Several studies have shown β and δ subunit phosphorylation to be closely linked, both temporally and in their sensitivity to kinase blockers (Mohamed and Swope, 1999, Mittaud et al., 2001). This could reflect parallel phosphorylation of the 2 sites by the same - or a similar - kinase. Alternatively, phosphorylation might be sequential, with phosphorylation at one site recruiting a kinase that then phosphorylates the second subunit. To distinguish these possibilities, we expressed AChR with β subunit Y390F or δ subunit Y393F mutations and tested the effect on MuSK/ rapsyn-induced phosphorylation of the other subunit (Fig 1A,B). We find that mutation of β Y390 did not block δ subunit phosphorylation, and similarly, mutation of δ Y393 did not abolish phosphorylation of the β subunit, suggesting that their phosphorylation is independent.
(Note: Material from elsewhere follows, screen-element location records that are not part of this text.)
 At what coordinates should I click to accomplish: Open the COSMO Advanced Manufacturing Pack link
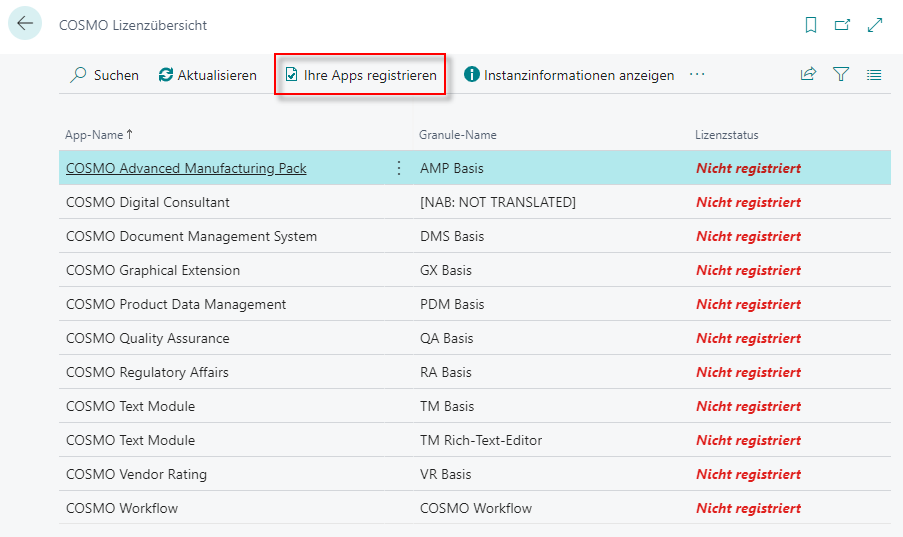186,168
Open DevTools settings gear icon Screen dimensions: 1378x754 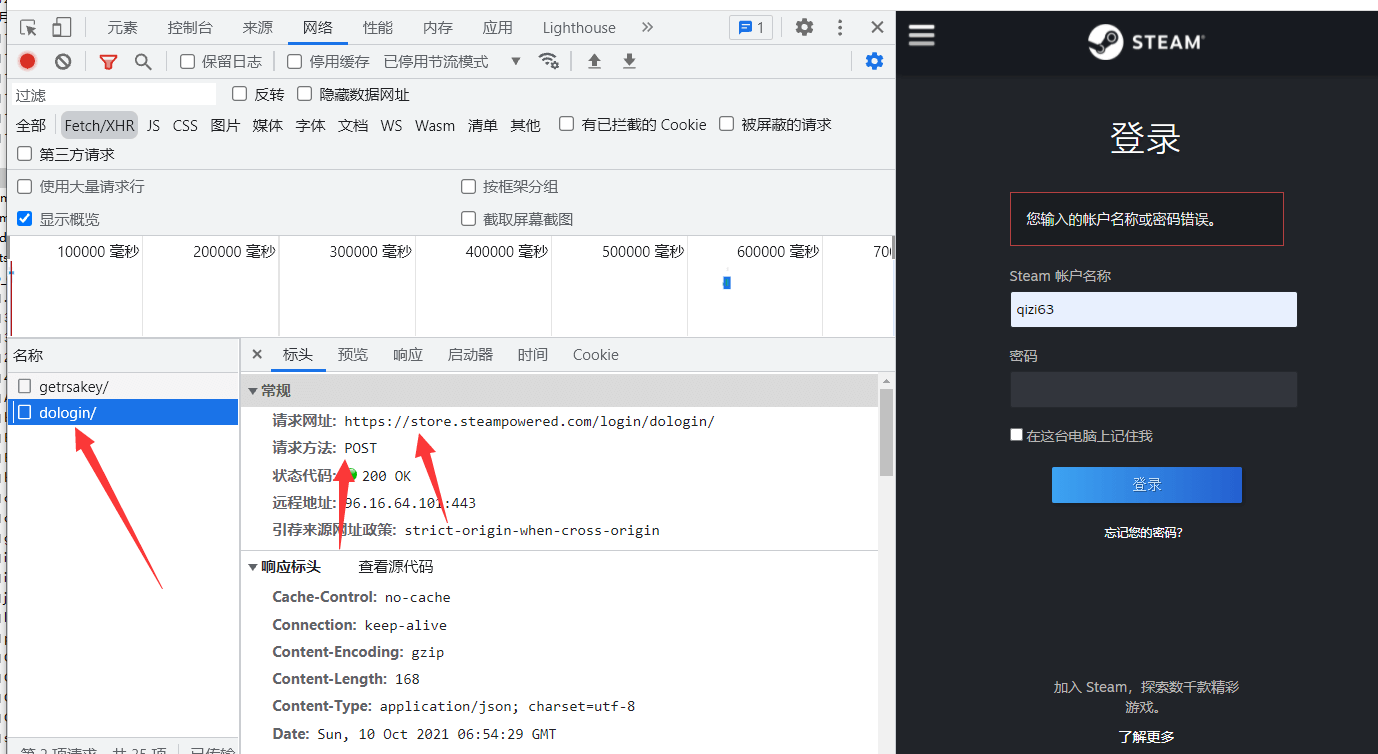pos(804,28)
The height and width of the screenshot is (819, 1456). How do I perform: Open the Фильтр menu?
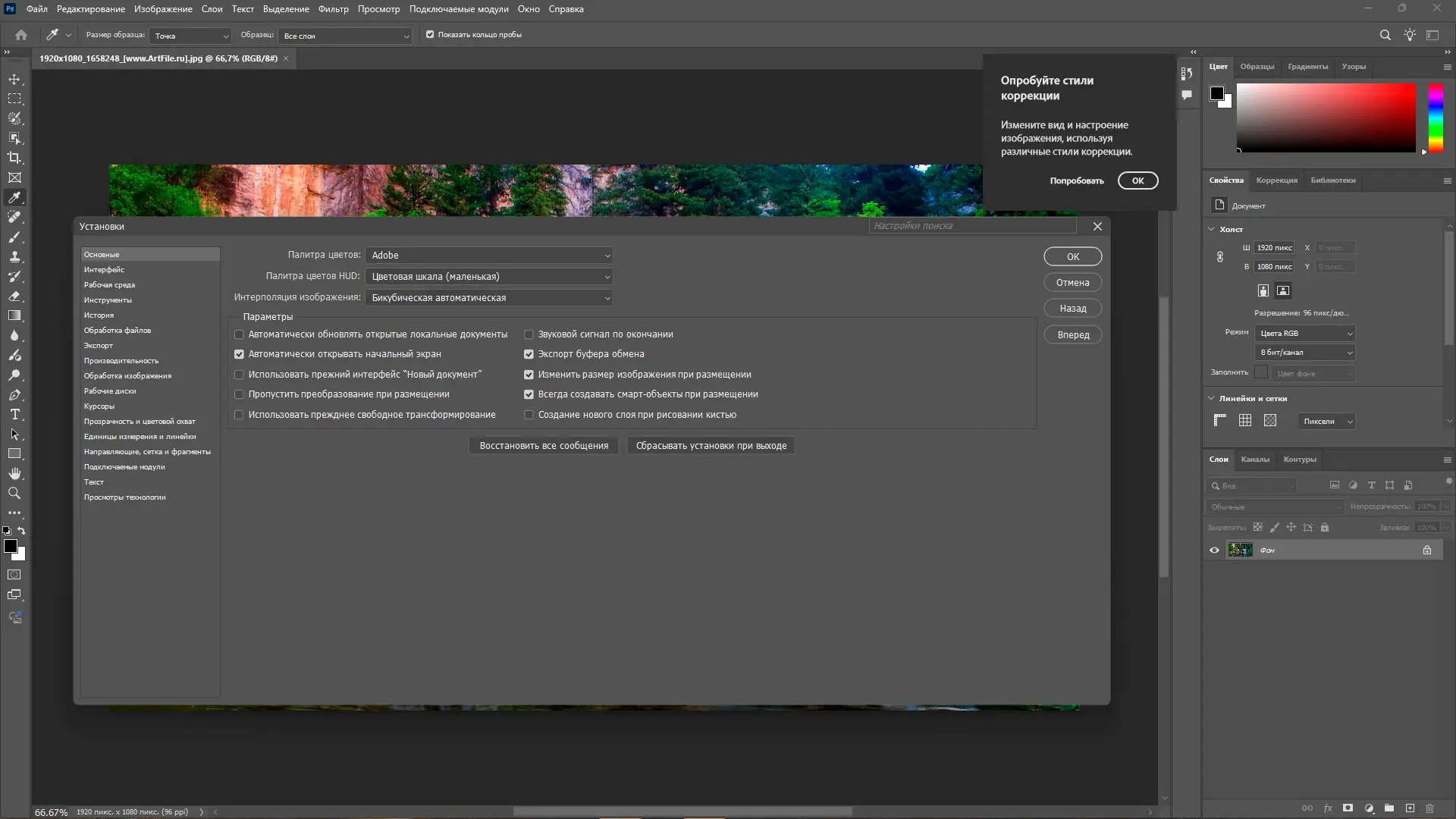tap(333, 9)
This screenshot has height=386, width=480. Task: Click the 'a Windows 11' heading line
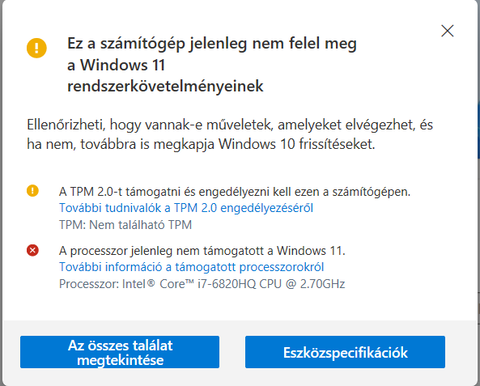point(116,65)
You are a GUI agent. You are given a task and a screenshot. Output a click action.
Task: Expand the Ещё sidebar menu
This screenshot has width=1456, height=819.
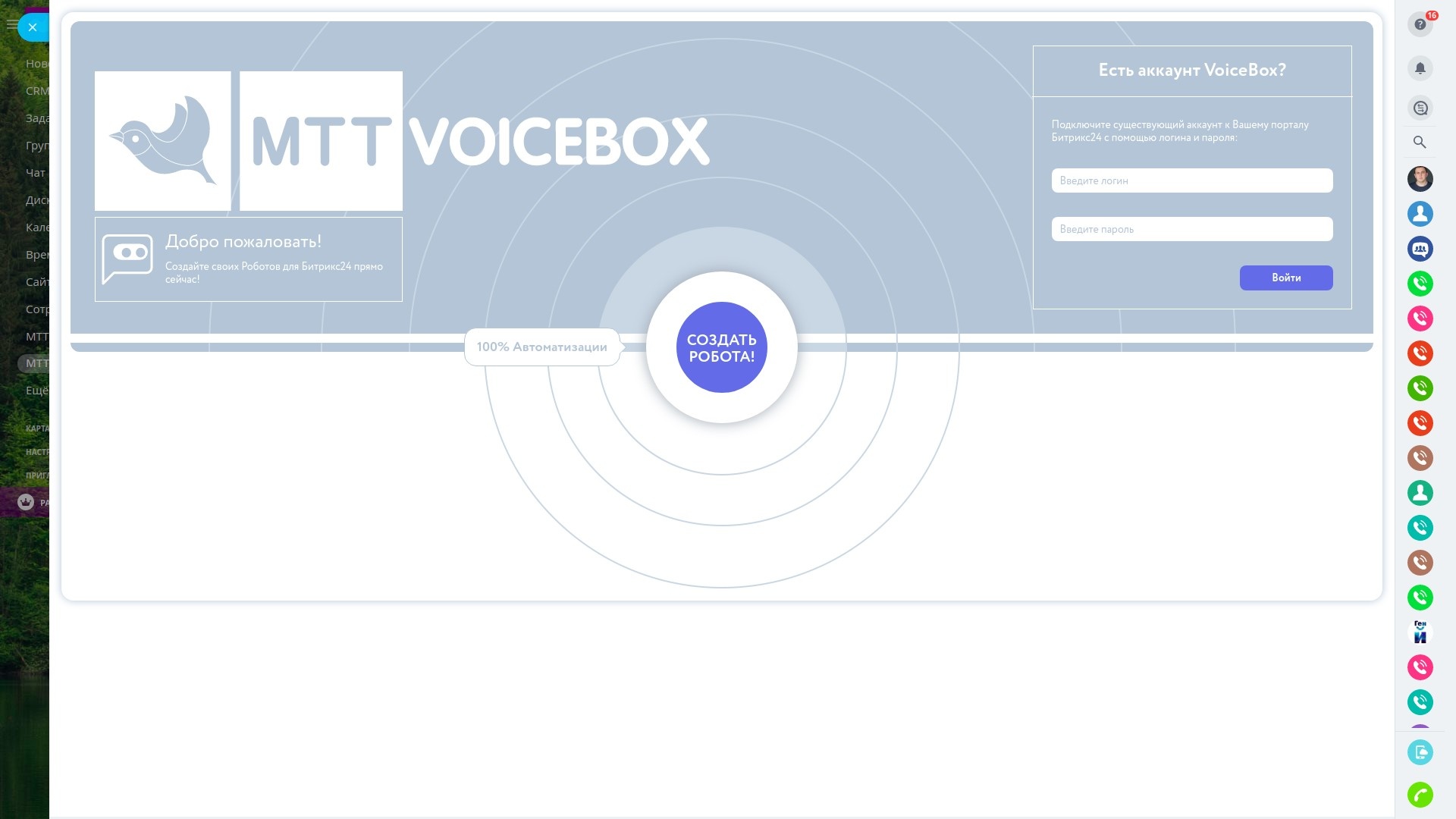point(36,391)
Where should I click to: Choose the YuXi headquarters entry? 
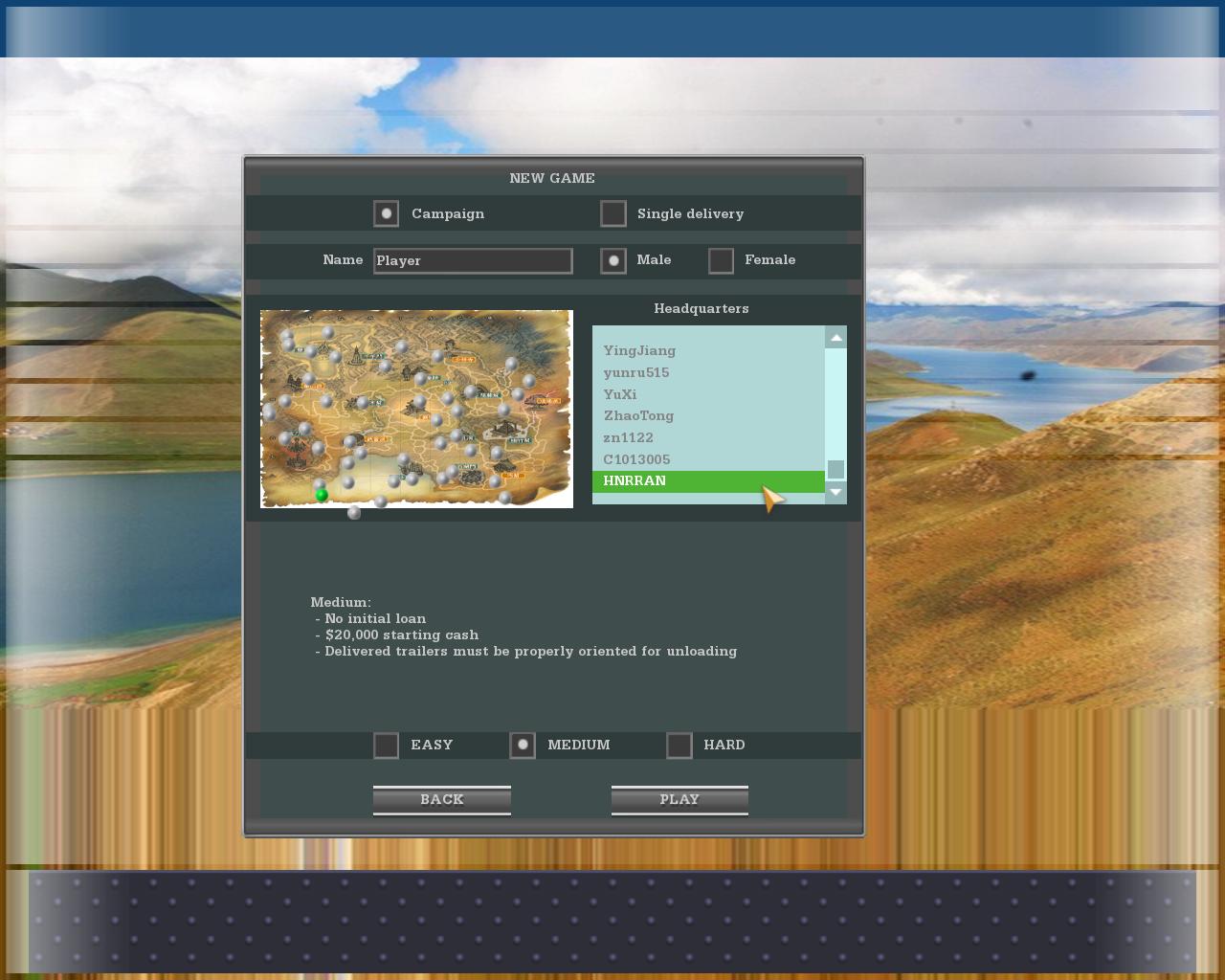(x=620, y=394)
To confirm that AChR phosphorylation occurs via a similar mechanism in muscle cells, we transfected Sol8 myotubes with 142-tagged, wild type or Y390F β subunit, which we have shown previously to be incorporated into AChR that is expressed on the myotube surface (Borges and Ferns, 2001). After agrin treatment, the cells were extracted and AChR containing tagged β subunit was selectively immunoprecipitated using anti-142 antibodies and assayed for β and δ phosphorylation (Fig 2A,B). Consistent with our results in COS cells we find that β subunit Y390F mutation did not block δ phosphorylation in muscle cells (85 ± 6% of wild-type levels; mean ± SEM). We were unable to test the effect of δ Y393F mutation on β phosphorylation due to low expression of the introduced δ subunit. Together with the results from COS cells, however, these findings demonstrate that phosphorylation of the β and δ subunits is independent and occurs in parallel, downstream of MuSK activation.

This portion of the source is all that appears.